◆ Goal of the exercise
Copy the records exactly, leaving out every picture.

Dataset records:
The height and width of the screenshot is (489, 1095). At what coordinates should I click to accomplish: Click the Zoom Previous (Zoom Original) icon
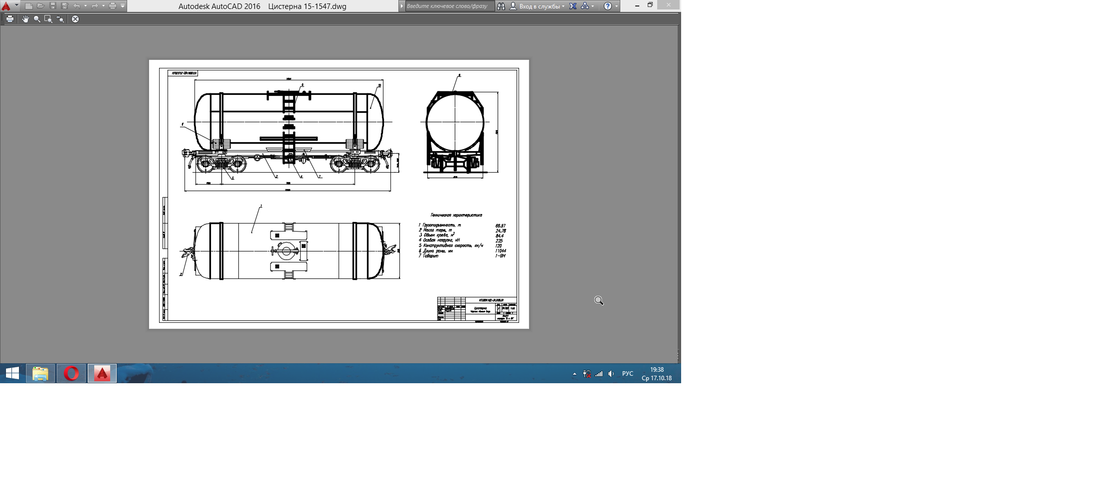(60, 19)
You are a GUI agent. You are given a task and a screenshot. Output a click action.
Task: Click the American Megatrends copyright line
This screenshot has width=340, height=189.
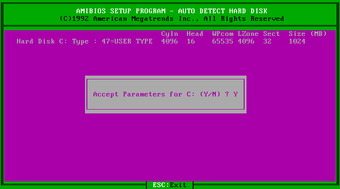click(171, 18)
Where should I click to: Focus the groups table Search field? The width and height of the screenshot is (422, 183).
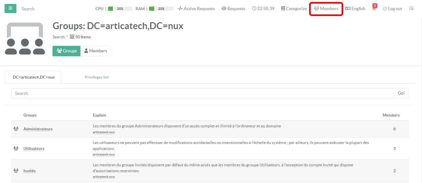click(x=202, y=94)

◆ The completed task
The height and width of the screenshot is (489, 1095). At what coordinates should I click to accomplish: Click the Zoom Previous (Zoom Original) icon
(60, 19)
You are a GUI agent. You are given a task and a screenshot. Output a click action.
Task: Click the American Megatrends copyright line
This screenshot has width=340, height=189.
click(171, 18)
Where should I click to: Focus the groups table Search field? The width and height of the screenshot is (422, 183).
click(x=202, y=94)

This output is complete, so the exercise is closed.